- [Short exercise]: Rewrite the lines from the one containing "The height and width of the screenshot is (1414, 2576)." through the one containing "Click the 5SA", inclusive, renaming "Instruction" to "Command" and leaving everything else unchanged. Return only those lines.

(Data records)
>> begin

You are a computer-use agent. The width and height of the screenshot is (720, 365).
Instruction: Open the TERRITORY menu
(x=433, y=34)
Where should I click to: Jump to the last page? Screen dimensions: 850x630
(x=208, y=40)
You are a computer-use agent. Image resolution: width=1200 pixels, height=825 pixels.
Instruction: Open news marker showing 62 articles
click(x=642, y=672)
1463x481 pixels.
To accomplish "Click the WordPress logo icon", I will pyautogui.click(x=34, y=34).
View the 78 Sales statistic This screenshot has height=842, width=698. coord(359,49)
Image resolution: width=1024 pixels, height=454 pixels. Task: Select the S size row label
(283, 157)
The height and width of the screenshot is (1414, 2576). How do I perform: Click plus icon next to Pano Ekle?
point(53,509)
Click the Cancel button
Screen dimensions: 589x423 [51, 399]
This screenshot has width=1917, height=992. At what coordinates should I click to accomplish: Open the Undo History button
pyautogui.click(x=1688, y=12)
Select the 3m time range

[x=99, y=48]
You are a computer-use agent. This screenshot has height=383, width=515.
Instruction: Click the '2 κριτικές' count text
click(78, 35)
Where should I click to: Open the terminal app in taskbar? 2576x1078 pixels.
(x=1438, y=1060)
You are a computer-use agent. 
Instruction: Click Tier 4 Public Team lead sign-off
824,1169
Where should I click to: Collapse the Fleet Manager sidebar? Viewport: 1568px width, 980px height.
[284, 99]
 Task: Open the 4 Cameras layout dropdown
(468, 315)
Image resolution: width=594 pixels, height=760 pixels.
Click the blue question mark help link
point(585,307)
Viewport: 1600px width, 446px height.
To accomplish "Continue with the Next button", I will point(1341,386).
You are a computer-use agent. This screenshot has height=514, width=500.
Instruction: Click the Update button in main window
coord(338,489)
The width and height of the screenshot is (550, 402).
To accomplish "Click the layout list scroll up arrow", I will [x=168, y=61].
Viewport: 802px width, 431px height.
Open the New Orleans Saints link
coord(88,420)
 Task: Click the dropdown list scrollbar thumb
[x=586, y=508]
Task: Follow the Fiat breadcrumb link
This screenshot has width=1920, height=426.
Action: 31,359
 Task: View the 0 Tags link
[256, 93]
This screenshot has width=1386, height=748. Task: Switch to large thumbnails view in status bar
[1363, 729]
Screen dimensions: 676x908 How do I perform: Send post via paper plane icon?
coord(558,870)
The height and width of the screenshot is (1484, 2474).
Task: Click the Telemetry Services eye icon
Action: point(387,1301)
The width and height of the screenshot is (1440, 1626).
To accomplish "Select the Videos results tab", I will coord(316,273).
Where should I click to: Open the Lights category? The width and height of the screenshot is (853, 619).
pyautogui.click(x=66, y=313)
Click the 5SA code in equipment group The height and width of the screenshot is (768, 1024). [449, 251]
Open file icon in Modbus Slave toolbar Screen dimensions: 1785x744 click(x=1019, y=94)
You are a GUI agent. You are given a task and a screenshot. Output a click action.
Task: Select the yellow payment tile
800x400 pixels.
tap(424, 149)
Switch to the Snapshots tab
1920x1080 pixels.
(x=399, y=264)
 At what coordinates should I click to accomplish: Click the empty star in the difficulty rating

>> end

- [In response]:
The height and width of the screenshot is (1414, 2576). How do I perform: Click plus icon next to Pano Ekle?
point(53,509)
Click the Cancel button
Screen dimensions: 589x423 [51, 399]
This screenshot has width=1917, height=992. At what coordinates should I click to accomplish: Open the Undo History button
pyautogui.click(x=1688, y=12)
Select the 3m time range

[x=99, y=48]
You are a computer-use agent. This screenshot has height=383, width=515.
Command: Click the '2 κριτικές' count text
click(78, 35)
Where should I click to: Open the terminal app in taskbar? 2576x1078 pixels.
(x=1438, y=1060)
You are a computer-use agent. 
Command: Click Tier 4 Public Team lead sign-off
824,1169
Where should I click to: Collapse the Fleet Manager sidebar? Viewport: 1568px width, 980px height.
[284, 99]
 Task: Open the 4 Cameras layout dropdown
(468, 315)
Image resolution: width=594 pixels, height=760 pixels.
Click the blue question mark help link
point(585,307)
Viewport: 1600px width, 446px height.
To accomplish "Continue with the Next button", I will point(1341,386).
You are a computer-use agent. This screenshot has height=514, width=500.
Command: Click the Update button in main window
coord(338,489)
The width and height of the screenshot is (550, 402).
To accomplish "Click the layout list scroll up arrow", I will [x=168, y=61].
Viewport: 802px width, 431px height.
Open the New Orleans Saints link
coord(88,420)
 Task: Click the dropdown list scrollbar thumb
[x=586, y=508]
Task: Follow the Fiat breadcrumb link
This screenshot has width=1920, height=426.
Action: 31,359
 Task: View the 0 Tags link
[256, 93]
This screenshot has width=1386, height=748. Task: Switch to large thumbnails view in status bar
[1363, 729]
Screen dimensions: 676x908 How do I perform: Send post via paper plane icon?
coord(558,870)
The height and width of the screenshot is (1484, 2474).
Task: Click the Telemetry Services eye icon
Action: point(387,1301)
The width and height of the screenshot is (1440, 1626).
To accomplish "Select the Videos results tab", I will coord(316,273).
Where should I click to: Open the Lights category? The width and height of the screenshot is (853, 619).
pyautogui.click(x=66, y=313)
Click the 5SA code in equipment group The height and width of the screenshot is (768, 1024). [449, 251]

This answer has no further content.